- Born: 1930 Glen Cove, New York, United States
- Died: December 16, 2021 Miami, United States
- Education: Syracuse University
- Occupation: Photographer
- Works: Before they were famous

= William John Kennedy (photographer) =

American photographer

William John Kennedy (1930 – December 16, 2021) was an American photographer. He was best known for his work Before they were famous and other works much of which is inspired by his real life friendship with American artists Robert Indiana and Andy Warhol, both who were associated with the pop art movement. His photograph of Andy Warhol holding up the acetate of Marilyn Monroe is on permanent display in the lobby of the Andy Warhol Museum in Pittsburgh, Pennsylvania.

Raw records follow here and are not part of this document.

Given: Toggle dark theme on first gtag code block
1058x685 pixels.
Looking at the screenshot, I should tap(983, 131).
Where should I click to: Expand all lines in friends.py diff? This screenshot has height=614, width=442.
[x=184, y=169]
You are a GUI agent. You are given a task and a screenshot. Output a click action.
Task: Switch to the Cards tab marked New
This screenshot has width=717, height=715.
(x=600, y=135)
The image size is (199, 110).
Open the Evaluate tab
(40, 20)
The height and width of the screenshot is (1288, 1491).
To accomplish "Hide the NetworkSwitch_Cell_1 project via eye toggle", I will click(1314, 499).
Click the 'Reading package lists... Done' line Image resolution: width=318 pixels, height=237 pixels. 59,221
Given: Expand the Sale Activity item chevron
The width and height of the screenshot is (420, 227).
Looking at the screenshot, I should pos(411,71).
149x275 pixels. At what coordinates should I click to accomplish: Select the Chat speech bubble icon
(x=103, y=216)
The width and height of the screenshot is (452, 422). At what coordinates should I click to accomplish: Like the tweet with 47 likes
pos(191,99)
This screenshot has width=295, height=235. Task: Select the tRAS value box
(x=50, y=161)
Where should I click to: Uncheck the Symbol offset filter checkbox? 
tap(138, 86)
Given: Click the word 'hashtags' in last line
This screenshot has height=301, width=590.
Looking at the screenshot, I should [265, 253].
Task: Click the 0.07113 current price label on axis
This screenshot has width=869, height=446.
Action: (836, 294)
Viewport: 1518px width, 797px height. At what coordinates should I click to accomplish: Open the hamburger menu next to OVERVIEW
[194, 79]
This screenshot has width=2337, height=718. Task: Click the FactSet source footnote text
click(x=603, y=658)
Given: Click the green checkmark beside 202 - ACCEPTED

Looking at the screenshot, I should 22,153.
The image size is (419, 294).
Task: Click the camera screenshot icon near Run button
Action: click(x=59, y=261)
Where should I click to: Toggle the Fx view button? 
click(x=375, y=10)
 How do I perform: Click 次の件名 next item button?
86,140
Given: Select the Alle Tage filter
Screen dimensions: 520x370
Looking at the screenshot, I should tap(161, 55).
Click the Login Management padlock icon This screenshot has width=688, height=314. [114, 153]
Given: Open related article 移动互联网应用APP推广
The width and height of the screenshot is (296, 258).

==Early life and education==
Kennedy received his education from Syracuse University where he majored in fine art. During his early years, he worked as an assistant and studio manager for American fashion photographer Clifford Coffin.

==Career==
Kennedy was a freelance photographer who formed a friendship with then unknown artists Andy Warhol and Robert Indiana. He used to take photographs of Warhol and his entourage as well as Indiana for his own personal practice. Years later, Kennedy rediscovered the negatives. An exhibition entitled Before they were famous was constructed around these newly discovered negatives and transparencies and was featured at exhibitions in London, New York City as well as the Andy Warhol Museum in Pittsburgh, Pennsylvania.

Kennedy's life, work as well as his friendship with Andy Warhol and Robert Indiana was the subject of a documentary, Full Circle. His friendship with Warhol and Indiana is also featured in another documentary film titled Andy Warhol: A documentary.

==Personal life==
Kennedy was married. He was a native of Garden City, Long Island but later moved to Miami Beach, Florida.